The Third Step is to determine the range of values that each question will have and assign numbers to those values. Common examples are ordinal scales such as “high, medium, low” or “not likely, likely, very likely.” Again, precision is not necessary, nor encouraged, for this step. All that is required is to differentiate reasonable outcomes for each question. Because of the construction of the weights and scores, the range of values should be between zero and one. For example, the question, “Will users apply a patch, if it is released?” could be reframed in terms of a probability, with values such as very high, high, medium, low, and none, and numerical values of 0.9, 0.7, 0.5, 0.3, and 0.0, respectively.
There is an important usability issue to consider at this stage. While there may be perceived benefit to defining many granular values (which will certainly improve accuracy), this creates a trade-off with usability. The more options created, the more opportunity there will be for variation and confusion among stakeholders. Further, unless there are sufficient data on which to base any judgments, extra options would be unused and, therefore, wasted.
By now, the user will have two equity equations (one defensive and one offensive), written as a linear product of distinct questions, their relative weights, and their numerical representations. The equations can then be normalized to produce a score between, for example, 0 and 10, though the actual range is irrelevant. The point is to simply produce a range of values that can be compared across equations.
Each vulnerability can now be represented according to its defensive and offensive scores. Some testing and modifications may be needed to ensure the equations produce scores that make reasonable sense. The relative scores are what is important, not the absolute scores.
The Fourth Step is to score many vulnerabilities and compare their results. Scoring a sample of historic vulnerabilities on a two-dimensional graph (offensive equity on the x-axis and defensive equity on the y-axis) will be informative. Visually representing the relative positions may reveal patterns of past decision-making, for example, by showing how vulnerabilities of a particular characteristic or set of characteristics were systematically disclosed or restricted.
The exercise may provide a check on the scoring system itself, highlighting areas for revisions or improvements.
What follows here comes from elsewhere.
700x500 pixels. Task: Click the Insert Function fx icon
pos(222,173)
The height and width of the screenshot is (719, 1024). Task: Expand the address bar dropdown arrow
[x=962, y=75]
Indeed, it may uncover a kind of disclosure boundary, below which most vulnerabilities were disclosed and above which most were restricted (or vice versa). It could also identify outliers—vulnerabilities that were scored similarly to others but whose equity decisions differed.
In addition, viewing these past decisions may reveal national security interests, sensitivities or biases in the process. For example, both the U.S. and U.K. equities charters state that they are biased toward disclosing vulnerabilities. While examining a scoring framework would not definitively confirm or refute such a claim, it could help inform the discussion.
Many additional details and intricacies are involved in creating and using this kind of scoring system in an equities decision. And these limitations should not be underestimated. At best, this is an imperfect decision tool, and it should not replace thoughtful deliberation involving domestic, international, economic and diplomatic conditions.
Despite these limitations, this process would create an objective and repeatable method for comparing offensive and defensive equity decisions. In addition, it would provide a clear audit trail documenting past decisions and their justifications. Finally, examining past vulnerabilities on a single chart can uncover potentially surprising patterns, scoring trends over time or other boundaries of decision making.